## Items listed in a dataset
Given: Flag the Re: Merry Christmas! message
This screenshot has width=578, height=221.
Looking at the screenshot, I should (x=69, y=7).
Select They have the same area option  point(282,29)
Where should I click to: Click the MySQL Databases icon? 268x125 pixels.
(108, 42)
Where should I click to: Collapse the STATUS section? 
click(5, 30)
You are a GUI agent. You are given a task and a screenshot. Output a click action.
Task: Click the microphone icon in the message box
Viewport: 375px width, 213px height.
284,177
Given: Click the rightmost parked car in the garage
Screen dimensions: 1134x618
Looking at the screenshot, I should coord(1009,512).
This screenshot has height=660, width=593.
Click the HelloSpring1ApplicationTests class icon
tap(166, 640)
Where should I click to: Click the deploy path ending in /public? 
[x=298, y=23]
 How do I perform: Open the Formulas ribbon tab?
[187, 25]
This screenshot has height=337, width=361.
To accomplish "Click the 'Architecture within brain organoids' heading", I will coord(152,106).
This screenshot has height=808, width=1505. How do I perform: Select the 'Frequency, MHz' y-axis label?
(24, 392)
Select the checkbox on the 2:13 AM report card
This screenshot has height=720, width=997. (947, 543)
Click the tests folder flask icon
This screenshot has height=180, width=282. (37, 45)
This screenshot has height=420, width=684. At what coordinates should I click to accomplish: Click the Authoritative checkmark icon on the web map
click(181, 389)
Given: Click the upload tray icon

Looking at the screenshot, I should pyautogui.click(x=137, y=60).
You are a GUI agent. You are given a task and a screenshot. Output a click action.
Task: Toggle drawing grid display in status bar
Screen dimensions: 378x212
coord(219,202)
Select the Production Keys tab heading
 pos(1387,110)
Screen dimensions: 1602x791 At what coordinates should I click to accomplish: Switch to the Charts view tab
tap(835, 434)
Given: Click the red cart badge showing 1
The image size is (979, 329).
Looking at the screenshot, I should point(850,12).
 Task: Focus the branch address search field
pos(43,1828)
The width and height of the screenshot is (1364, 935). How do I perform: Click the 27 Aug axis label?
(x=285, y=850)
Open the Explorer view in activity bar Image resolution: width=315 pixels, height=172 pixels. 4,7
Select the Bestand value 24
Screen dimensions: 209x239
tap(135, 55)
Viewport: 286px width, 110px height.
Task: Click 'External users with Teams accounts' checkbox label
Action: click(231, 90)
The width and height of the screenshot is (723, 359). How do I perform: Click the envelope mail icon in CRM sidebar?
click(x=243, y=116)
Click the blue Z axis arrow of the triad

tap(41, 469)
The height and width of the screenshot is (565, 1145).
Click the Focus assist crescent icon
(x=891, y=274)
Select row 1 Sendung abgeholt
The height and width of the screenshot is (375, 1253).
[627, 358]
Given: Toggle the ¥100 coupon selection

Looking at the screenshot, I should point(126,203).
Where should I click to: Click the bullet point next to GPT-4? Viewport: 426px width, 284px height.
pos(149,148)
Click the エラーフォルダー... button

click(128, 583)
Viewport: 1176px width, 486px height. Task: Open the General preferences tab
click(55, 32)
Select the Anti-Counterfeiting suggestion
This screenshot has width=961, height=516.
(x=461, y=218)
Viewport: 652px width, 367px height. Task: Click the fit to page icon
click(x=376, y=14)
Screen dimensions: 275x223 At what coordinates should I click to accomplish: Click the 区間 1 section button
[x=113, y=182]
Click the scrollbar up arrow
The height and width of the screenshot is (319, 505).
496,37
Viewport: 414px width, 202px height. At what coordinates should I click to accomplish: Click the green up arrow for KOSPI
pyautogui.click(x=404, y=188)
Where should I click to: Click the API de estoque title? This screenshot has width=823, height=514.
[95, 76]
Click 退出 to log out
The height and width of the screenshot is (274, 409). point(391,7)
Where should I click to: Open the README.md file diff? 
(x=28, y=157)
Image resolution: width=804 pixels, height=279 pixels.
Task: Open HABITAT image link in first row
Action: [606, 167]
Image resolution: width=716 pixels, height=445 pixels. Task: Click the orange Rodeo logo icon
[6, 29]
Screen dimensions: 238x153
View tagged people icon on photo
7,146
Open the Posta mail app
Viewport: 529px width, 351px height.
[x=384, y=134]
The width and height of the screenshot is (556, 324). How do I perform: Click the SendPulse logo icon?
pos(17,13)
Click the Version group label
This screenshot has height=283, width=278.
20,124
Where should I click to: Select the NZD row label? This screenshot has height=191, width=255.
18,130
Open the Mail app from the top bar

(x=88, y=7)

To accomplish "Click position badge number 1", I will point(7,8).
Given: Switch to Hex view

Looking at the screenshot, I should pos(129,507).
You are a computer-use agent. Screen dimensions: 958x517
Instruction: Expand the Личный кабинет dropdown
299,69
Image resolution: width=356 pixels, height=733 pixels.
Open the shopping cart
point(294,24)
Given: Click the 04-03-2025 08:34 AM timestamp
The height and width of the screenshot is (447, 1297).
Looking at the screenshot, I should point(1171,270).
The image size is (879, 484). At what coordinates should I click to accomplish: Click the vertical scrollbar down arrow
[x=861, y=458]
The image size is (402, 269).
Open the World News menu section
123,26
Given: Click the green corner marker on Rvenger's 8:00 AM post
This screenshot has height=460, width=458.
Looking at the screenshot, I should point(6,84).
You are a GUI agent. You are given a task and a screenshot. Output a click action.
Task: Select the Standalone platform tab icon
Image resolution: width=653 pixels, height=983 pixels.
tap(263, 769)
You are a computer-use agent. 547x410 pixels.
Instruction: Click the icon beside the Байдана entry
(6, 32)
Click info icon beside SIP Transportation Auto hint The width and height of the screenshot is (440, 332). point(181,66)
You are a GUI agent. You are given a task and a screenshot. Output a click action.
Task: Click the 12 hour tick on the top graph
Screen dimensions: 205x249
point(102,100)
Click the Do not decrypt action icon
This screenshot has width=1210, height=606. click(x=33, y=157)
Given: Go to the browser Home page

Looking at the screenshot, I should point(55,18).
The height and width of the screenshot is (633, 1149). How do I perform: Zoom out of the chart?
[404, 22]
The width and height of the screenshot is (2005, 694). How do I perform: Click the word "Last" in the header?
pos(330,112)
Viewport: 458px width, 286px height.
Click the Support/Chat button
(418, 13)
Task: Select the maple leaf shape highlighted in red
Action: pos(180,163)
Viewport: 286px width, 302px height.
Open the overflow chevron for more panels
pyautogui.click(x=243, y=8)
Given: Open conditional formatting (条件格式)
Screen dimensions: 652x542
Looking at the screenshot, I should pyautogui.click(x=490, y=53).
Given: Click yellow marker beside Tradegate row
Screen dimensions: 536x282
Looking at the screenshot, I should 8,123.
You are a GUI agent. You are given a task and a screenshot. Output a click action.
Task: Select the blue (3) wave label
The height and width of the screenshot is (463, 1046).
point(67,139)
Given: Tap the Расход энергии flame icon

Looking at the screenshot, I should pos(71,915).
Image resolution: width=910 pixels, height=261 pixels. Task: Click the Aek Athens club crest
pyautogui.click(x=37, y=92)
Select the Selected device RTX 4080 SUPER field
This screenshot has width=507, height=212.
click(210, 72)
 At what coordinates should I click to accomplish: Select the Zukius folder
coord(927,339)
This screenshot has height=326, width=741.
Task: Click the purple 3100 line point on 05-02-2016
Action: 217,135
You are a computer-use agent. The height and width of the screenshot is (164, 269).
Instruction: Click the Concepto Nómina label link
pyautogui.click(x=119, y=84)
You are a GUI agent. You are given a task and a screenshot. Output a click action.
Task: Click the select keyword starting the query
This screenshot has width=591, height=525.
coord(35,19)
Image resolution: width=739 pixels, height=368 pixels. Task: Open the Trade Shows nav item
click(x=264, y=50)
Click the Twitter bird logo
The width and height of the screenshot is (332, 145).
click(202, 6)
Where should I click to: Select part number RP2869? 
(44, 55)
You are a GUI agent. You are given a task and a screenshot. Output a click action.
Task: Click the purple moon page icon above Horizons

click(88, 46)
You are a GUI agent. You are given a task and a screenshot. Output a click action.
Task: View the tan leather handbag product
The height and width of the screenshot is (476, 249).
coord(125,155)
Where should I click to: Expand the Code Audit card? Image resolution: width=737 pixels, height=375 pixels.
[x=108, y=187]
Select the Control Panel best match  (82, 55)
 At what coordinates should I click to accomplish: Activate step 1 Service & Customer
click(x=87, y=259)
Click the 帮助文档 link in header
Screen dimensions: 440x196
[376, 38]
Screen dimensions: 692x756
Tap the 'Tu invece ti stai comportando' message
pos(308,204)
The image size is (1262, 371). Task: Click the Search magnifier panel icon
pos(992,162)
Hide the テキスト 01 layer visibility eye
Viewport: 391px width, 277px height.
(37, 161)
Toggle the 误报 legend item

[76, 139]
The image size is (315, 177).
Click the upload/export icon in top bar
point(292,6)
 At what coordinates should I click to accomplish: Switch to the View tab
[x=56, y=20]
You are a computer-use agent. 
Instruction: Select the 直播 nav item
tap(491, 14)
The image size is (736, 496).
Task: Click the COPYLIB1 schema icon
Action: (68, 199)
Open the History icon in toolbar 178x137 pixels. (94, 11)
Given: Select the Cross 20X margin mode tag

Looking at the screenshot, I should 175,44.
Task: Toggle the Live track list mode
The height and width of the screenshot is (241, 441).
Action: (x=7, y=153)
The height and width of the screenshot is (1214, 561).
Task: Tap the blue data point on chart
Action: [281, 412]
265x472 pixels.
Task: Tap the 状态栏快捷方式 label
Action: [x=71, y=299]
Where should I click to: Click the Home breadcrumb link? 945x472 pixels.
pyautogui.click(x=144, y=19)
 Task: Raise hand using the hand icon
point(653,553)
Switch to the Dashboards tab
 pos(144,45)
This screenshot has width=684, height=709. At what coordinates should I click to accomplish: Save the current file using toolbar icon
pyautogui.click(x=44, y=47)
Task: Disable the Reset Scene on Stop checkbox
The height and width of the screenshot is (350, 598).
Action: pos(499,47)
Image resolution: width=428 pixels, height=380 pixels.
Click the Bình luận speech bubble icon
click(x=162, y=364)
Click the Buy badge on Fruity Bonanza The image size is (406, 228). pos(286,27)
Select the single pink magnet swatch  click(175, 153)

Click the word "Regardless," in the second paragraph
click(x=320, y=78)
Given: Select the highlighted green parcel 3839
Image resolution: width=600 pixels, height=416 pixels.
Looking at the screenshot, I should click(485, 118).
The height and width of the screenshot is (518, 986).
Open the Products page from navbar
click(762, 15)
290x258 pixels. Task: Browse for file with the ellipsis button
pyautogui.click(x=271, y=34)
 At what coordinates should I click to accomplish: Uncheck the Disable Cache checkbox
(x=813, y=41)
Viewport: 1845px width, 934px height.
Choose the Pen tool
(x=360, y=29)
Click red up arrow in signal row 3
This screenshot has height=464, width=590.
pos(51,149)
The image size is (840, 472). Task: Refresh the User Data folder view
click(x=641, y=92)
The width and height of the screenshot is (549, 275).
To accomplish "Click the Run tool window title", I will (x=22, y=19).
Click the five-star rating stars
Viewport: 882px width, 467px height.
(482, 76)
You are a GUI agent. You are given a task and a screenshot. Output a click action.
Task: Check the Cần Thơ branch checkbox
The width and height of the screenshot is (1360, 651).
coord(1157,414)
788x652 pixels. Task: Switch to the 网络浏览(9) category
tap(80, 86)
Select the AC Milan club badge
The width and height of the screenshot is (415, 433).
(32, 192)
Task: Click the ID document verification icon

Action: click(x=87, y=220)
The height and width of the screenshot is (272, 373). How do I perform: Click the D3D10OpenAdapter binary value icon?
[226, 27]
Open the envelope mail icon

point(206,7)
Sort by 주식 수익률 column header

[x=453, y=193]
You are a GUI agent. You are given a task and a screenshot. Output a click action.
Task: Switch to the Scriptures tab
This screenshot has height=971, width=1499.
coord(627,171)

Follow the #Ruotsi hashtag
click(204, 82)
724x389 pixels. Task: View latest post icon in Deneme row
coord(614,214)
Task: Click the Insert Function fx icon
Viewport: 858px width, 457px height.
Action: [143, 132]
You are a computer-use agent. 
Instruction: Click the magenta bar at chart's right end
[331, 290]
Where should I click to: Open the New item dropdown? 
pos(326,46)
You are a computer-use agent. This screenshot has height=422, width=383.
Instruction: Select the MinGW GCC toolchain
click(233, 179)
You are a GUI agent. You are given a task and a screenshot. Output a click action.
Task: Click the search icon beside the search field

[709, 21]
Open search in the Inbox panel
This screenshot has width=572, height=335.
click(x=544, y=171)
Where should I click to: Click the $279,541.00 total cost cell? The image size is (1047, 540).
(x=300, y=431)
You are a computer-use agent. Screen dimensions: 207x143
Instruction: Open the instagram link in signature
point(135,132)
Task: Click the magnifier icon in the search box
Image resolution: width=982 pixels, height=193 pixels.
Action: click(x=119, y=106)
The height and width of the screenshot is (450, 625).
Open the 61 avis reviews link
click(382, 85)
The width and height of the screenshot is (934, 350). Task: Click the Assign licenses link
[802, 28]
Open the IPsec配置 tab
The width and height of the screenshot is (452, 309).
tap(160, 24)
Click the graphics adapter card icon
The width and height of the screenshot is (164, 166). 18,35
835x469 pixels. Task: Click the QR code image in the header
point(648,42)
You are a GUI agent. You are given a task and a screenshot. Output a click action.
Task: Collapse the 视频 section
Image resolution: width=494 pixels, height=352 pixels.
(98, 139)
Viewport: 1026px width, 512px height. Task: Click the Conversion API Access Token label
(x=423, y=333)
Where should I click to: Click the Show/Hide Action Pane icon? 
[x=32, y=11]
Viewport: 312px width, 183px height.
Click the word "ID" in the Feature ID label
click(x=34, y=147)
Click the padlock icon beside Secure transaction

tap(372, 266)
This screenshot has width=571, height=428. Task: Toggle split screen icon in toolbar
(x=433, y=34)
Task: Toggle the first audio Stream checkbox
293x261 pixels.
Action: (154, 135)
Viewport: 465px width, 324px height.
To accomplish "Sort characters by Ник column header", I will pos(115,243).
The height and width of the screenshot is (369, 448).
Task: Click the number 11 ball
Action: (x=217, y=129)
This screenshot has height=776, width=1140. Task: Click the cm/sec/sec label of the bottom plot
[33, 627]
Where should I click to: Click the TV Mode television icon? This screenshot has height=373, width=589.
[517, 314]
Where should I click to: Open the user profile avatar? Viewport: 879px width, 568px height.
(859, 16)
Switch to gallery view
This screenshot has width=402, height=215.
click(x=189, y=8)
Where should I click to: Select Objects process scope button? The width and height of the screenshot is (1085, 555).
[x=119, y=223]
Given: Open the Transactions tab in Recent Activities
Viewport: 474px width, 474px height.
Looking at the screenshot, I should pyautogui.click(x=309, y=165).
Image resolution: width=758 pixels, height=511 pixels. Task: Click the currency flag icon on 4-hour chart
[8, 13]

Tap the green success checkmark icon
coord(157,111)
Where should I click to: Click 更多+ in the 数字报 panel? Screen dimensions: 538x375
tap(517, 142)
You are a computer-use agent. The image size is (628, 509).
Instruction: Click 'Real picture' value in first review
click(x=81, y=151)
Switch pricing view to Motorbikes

## To do
Bring together each line above where the string "computer" turns up.

## Response
You are a computer-use agent. Screen dimensions: 958x517
You are a computer-use agent. 547x410 pixels.
You are a computer-use agent. The height and width of the screenshot is (164, 269).
You are a computer-use agent. 
You are a computer-use agent. 
You are a computer-use agent. This screenshot has height=422, width=383.
You are a computer-use agent. Screen dimensions: 207x143
You are a computer-use agent. The image size is (628, 509).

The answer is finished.